Beelden aanpassen in de automatische functie (Mijn beeldstijl)

U kunt de mate van onscherpte van de achtergrond, de helderheid en de kleurtint van het beeld instellen, en de afwerking van het beeld selecteren in de functie [Slim automat.] of [Scènekeuze] met behulp van de pictogrammen van de aanraakfunctie op het scherm.

Stel de camera van tevoren als volgt in.

  • [Aanraakfunctie]: [Aan]
  • [Opnamescherm] onder [Aanraakpaneel-inst.]:
    • Stel [Opnamescherm] in op [Aan].
    • Stel [Voettekstpictogr. aanr.] in op [Aan].
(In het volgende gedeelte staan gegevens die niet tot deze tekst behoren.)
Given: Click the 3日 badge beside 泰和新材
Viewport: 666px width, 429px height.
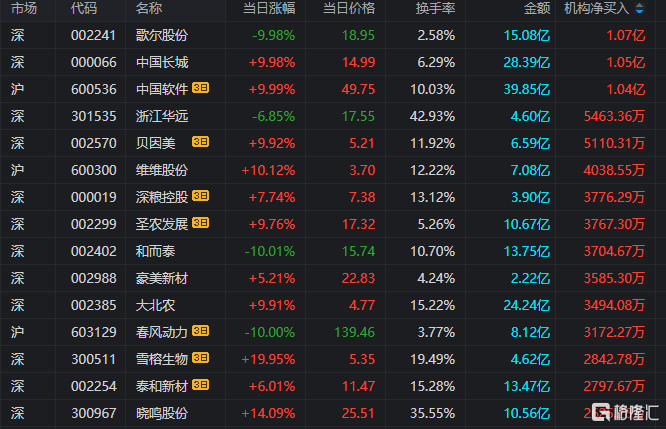Looking at the screenshot, I should (x=200, y=384).
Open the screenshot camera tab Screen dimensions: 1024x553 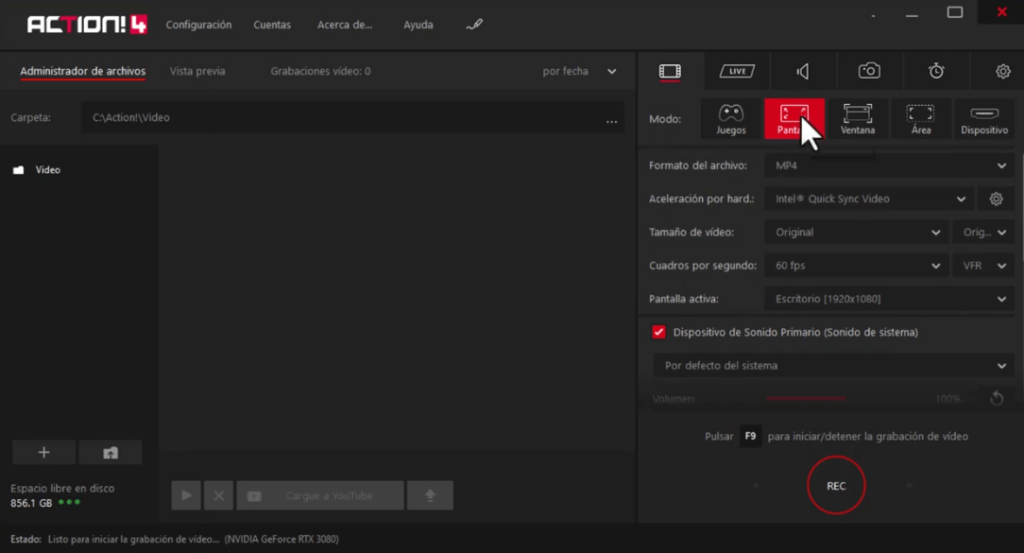pos(870,71)
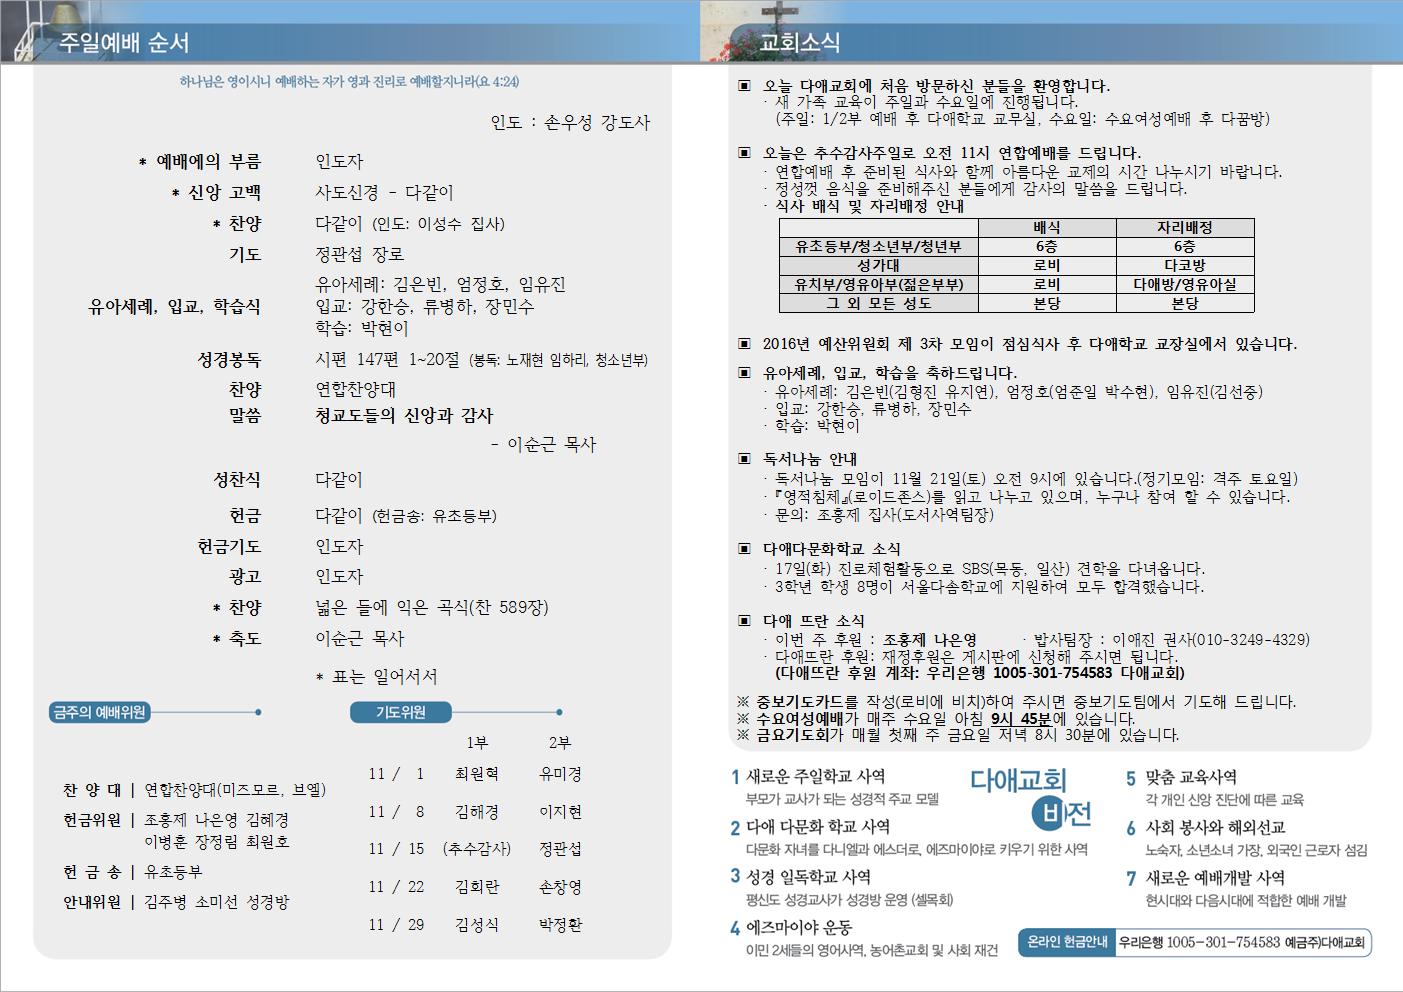Click the 주일예배 순서 header title
This screenshot has height=992, width=1403.
coord(124,43)
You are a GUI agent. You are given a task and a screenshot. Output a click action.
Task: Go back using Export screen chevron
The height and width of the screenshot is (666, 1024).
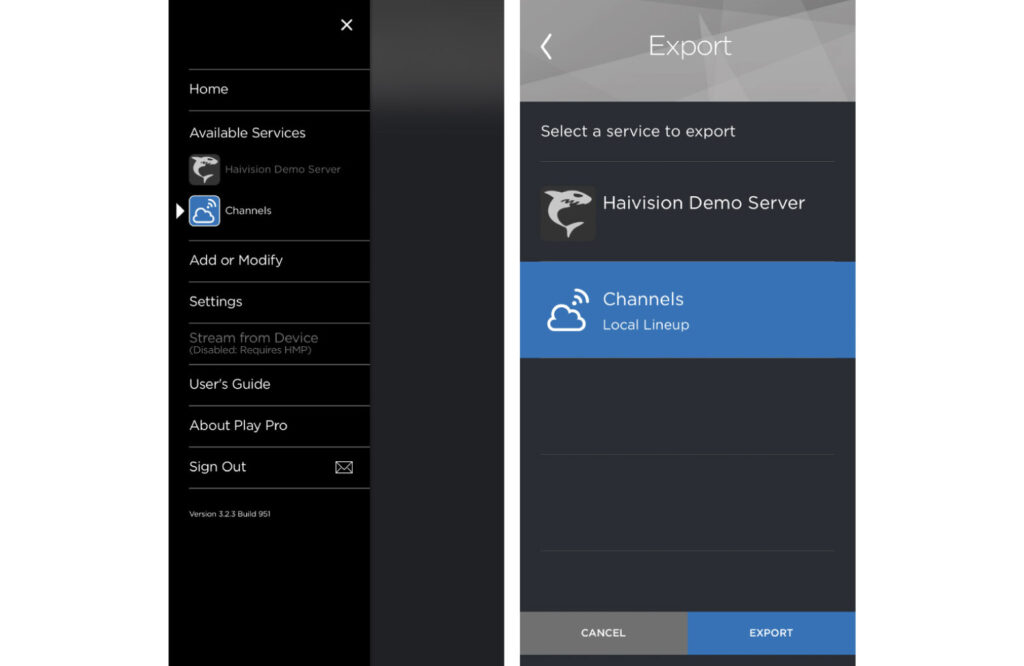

  1. Raak op het opnamescherm het pictogram (beeldaanpassing) aan in de functie [Slim automat.] of [Scènekeuze].
    Beeldaanpassing is ingeschakeld.
    • Om de beelden aan te passen aan uw voorkeuren, moet u van tevoren de pictogrammen van de aanraakfunctie op het scherm afbeelden. Als de pictogrammen niet worden afgebeeld, veegt u naar links of naar rechts over het scherm om ze af te beelden.

    Voor meer informatie raadpleegt u "Pictogrammen van de aanraakfunctie".
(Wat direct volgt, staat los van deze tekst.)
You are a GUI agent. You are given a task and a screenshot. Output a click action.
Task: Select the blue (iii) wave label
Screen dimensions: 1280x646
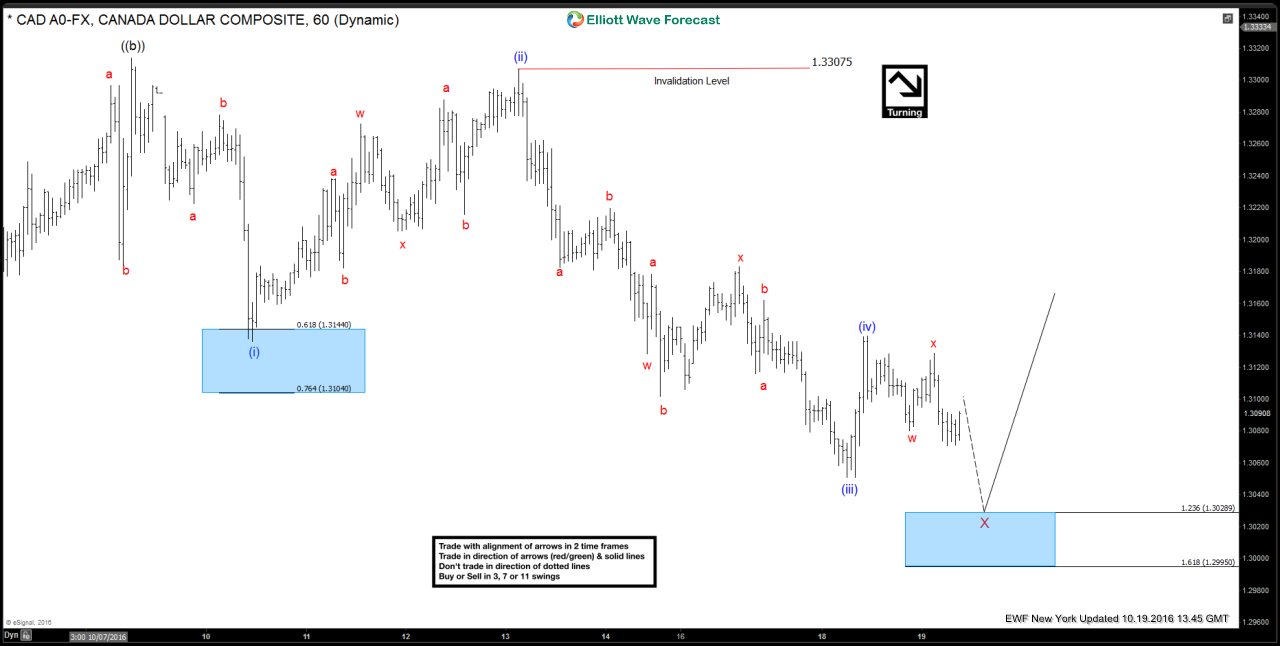click(849, 489)
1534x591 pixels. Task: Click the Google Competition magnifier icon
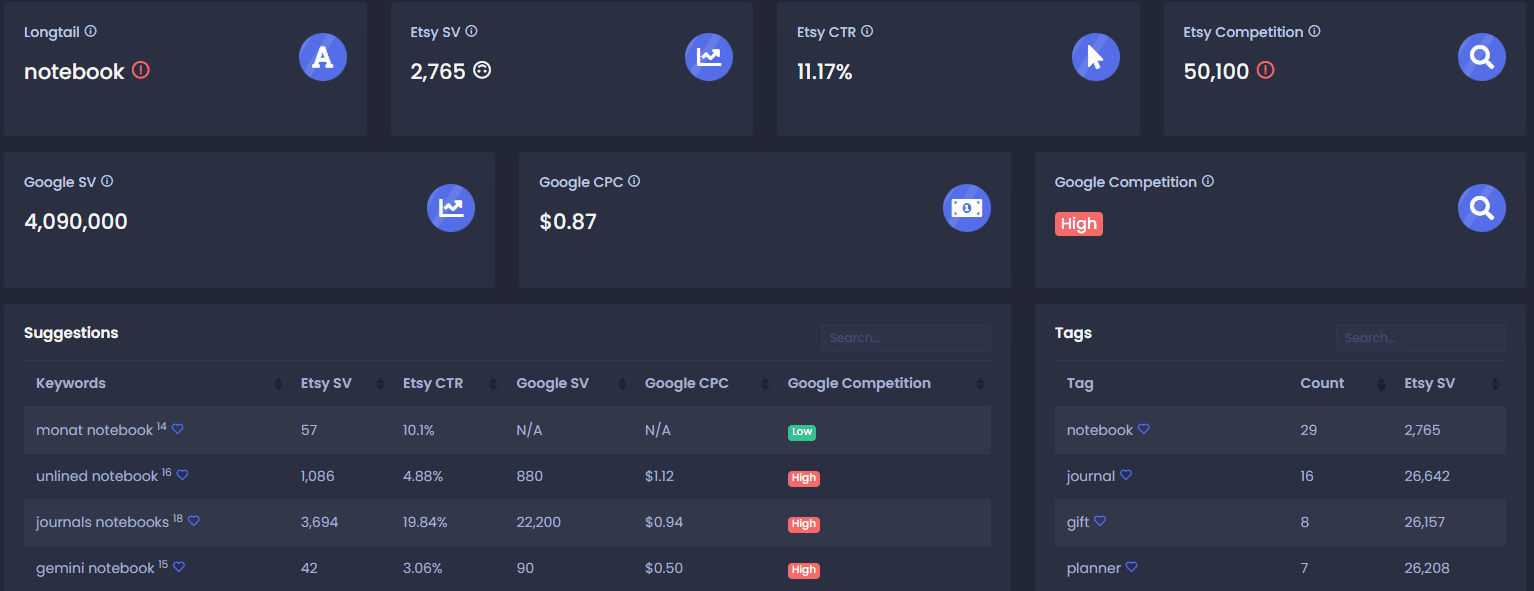(x=1482, y=208)
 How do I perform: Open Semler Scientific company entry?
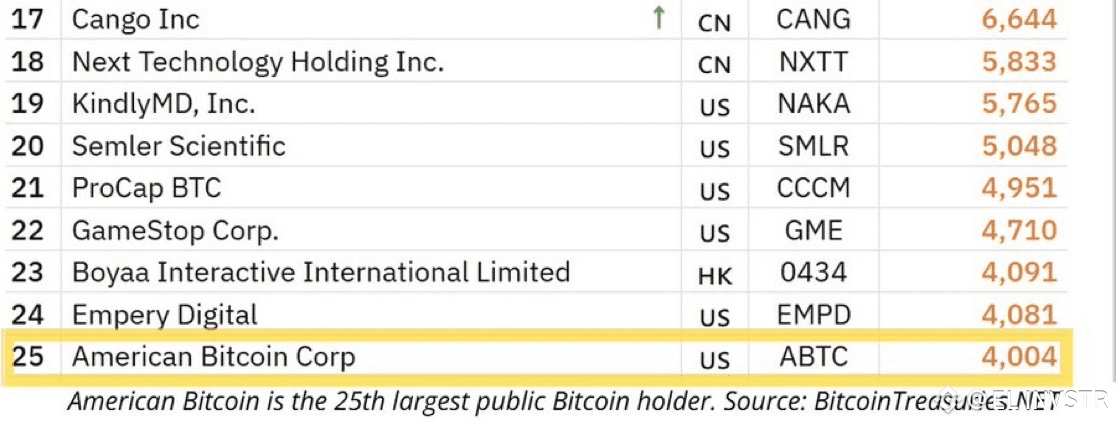coord(178,146)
  2. Stel (Achtergr. onscherp), (Helderheid), (Kleur) en [Creat. uitstraling] in de voettekst (onderaan het scherm) in op de gewenste waarden.
    • Raak [AUTO] aan of druk op de (wis-)knop om terug te keren naar de automatische instellingen van de camera.
  3. Neem een beeld op.
    • De aangepaste waarden kunnen worden teruggesteld door het pictogram (beeldaanpassing) aan te raken. De oorspronkelijke opname-instellingen voor [Slim automat.] of [Scènekeuze] worden toegepast.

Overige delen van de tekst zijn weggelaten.